There are other Bolano traits here - the juxtaposition of long and short paragraphs, the absence of semicolons (mirroring the absence of quotation marks in his novels), and the use of implicit globals - suggesting that each variable is destined to make further appearances in subsequent chapters.

Charles Dickens

function mrFibbowicksNumbers(enormity) {
  var assortment = [0,1,1], tally = 3, artfulRatio = 1.61803;

  while(tally++ < enormity) {
    //here is an exceedingly clever device
    assortment.push(Math.round(assortment[tally-2] * artfulRatio));
  }

  //should there be an overabundance of elements, a remedy need be applied
  return assortment.slice(0, enormity);
}

I’m not a fan of Dickens.

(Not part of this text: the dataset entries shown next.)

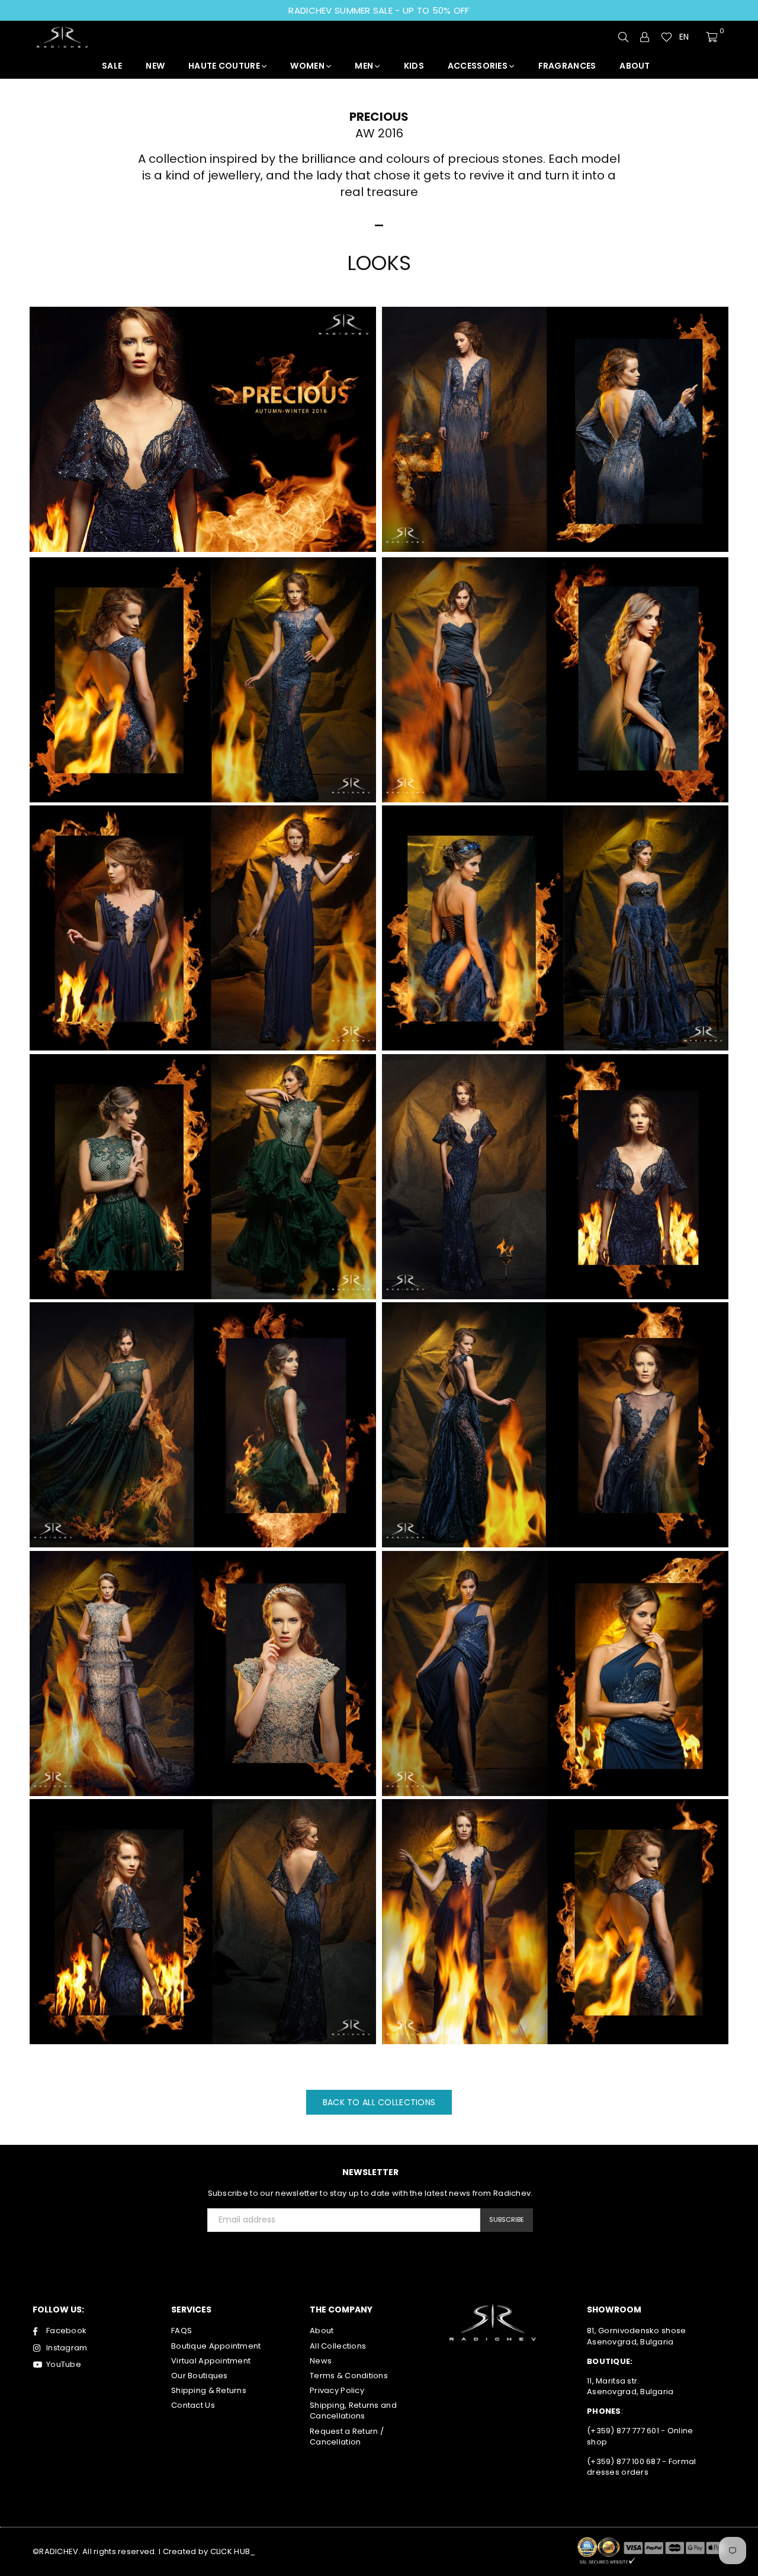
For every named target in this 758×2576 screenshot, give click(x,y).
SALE (112, 66)
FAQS (181, 2330)
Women (308, 66)
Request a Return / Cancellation (347, 2436)
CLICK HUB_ (233, 2551)
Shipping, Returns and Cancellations (353, 2410)
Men (365, 66)
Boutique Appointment (216, 2346)
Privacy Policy (337, 2390)
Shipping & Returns (208, 2390)
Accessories (478, 66)
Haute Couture (225, 66)
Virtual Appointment (210, 2360)
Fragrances (567, 66)
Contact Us (193, 2405)
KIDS (414, 66)
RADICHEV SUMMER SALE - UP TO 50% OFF (378, 10)
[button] (689, 37)
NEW (155, 66)
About (321, 2330)
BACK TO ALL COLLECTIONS (379, 2102)
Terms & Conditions (349, 2375)
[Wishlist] (666, 37)
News (321, 2360)
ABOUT (634, 66)
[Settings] (645, 37)
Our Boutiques (199, 2375)
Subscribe (506, 2219)
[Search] (623, 37)
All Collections (338, 2346)
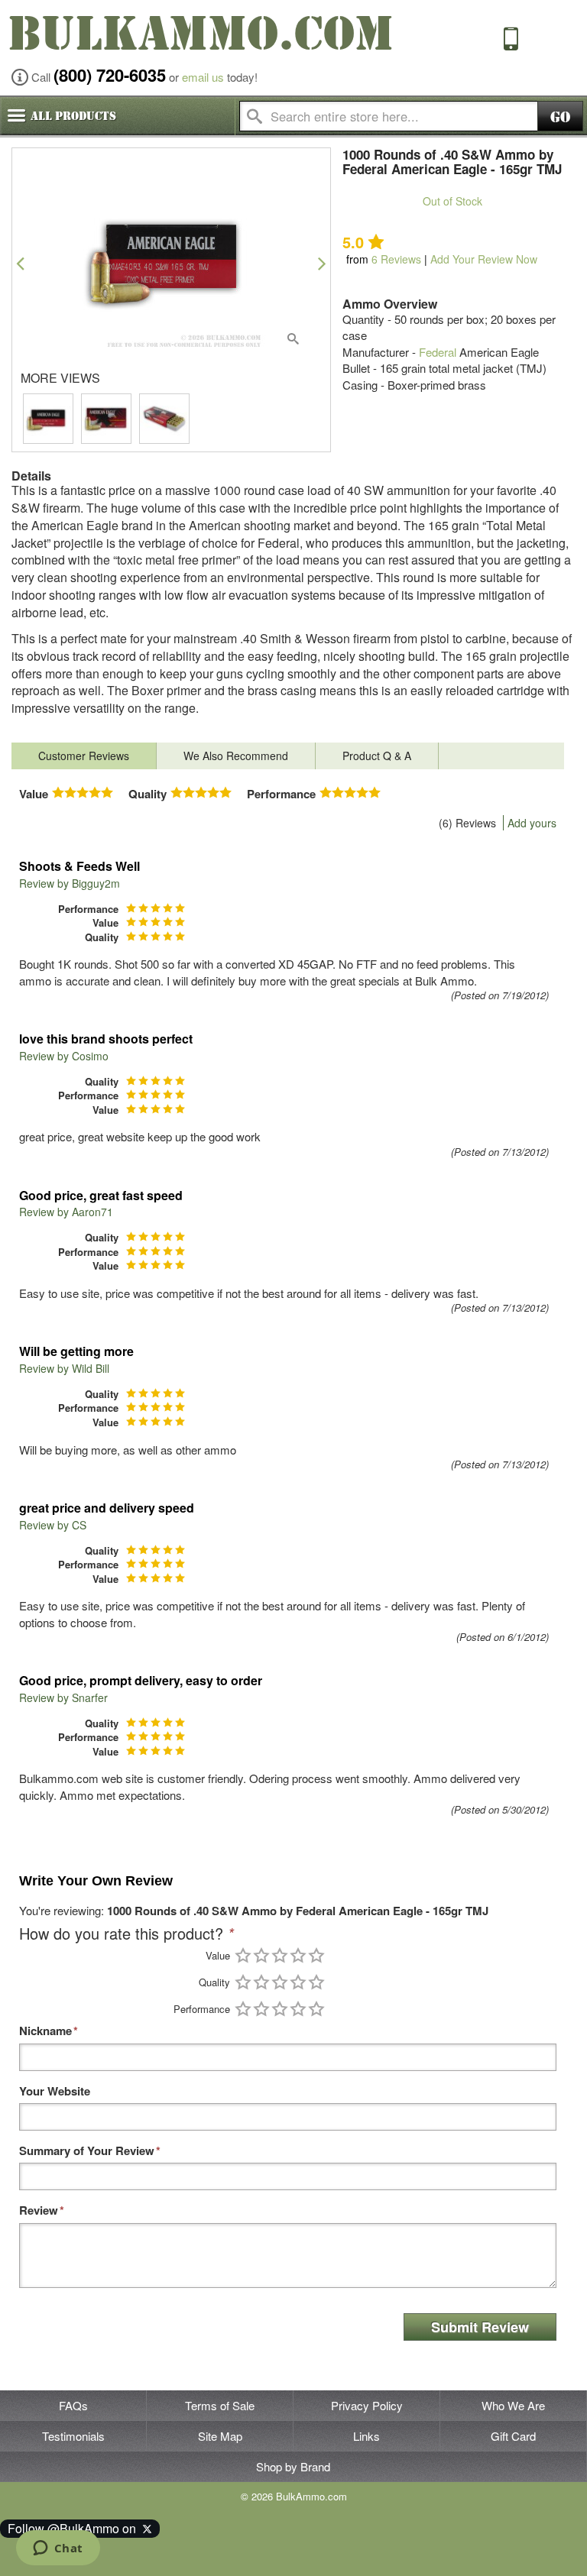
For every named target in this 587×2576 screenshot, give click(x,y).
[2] (261, 1955)
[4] (298, 1955)
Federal (437, 352)
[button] (20, 263)
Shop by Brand (293, 2466)
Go (560, 117)
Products (73, 116)
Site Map (220, 2436)
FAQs (73, 2405)
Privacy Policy (367, 2405)
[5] (316, 1955)
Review (38, 2210)
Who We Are (513, 2405)
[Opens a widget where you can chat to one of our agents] (57, 2549)
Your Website (54, 2091)
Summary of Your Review (86, 2151)
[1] (243, 1955)
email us (203, 77)
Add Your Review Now (483, 259)
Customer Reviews (83, 755)
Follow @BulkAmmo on (75, 2528)
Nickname (45, 2031)
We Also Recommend (235, 755)
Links (366, 2436)
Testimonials (73, 2436)
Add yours (532, 822)
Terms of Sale (220, 2405)
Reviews (396, 259)
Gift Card (513, 2436)
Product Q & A (376, 755)
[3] (280, 1955)
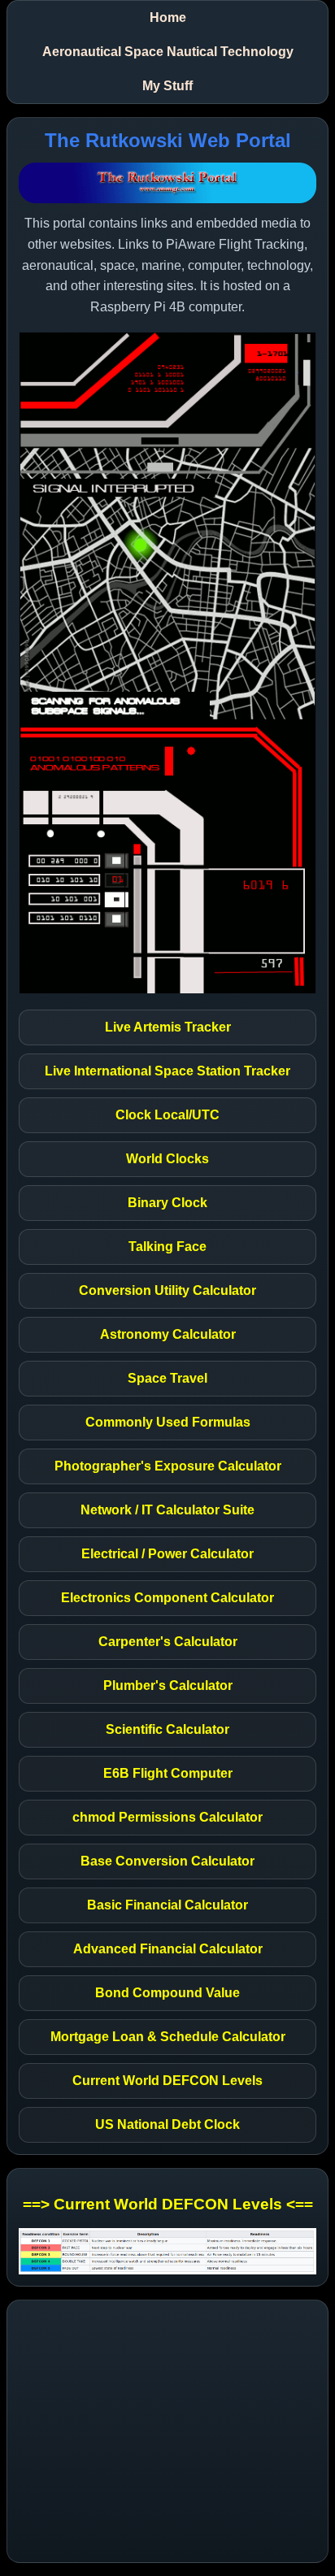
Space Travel (167, 1378)
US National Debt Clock (167, 2124)
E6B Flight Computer (168, 1773)
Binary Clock (167, 1203)
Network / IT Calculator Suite (167, 1510)
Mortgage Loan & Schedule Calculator (167, 2037)
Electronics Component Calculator (167, 1598)
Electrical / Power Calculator (167, 1554)
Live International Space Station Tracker (167, 1071)
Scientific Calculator (167, 1729)
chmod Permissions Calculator (167, 1817)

Mostly I agree with Henry James’ damning assessment:

“If we might hazard a definition of his literary character, we should, accordingly, call him the greatest of superficial novelists. We are aware that this definition confines him to an inferior rank in the department of letters which he adorns; but we accept this consequence of our proposition. It were, in our opinion, an offense against humanity to place Mr. Dickens among the greatest novelists. For, to repeat what we have already intimated, he has created nothing but figure. He has added nothing to our understanding of human character.”

Boz’s superficiality is borne out by his fibonacci solution. Yes, there are some mildly amusing names, but a complete lack of substance and understanding at its heart. He has failed to appreciate the underlying philosophy of the fibonacci series and has instead resorted to bludgeoning his way through the problem with multiplication. Sigh.

Closing thoughts

Whether it’s Crockford’s protective albumen or the dry and narrow minded confines of computer science classes, doctrine and dogma are the enemies of good JavaScript. Some developers like rulebooks and boilerplate - which is why we have Java. The joy of JavaScript is rooted in its lack of rigidity and the infinite possibilities that this allows for. Natural languages hold the same promise. The best authors and the best JavaScript developers are those who obsess about language, who explore and experiment with language every day and in doing so develop their own style, their own idioms, and their own expression.

That’s all. Hope you enjoyed it. It’s mostly nonsense.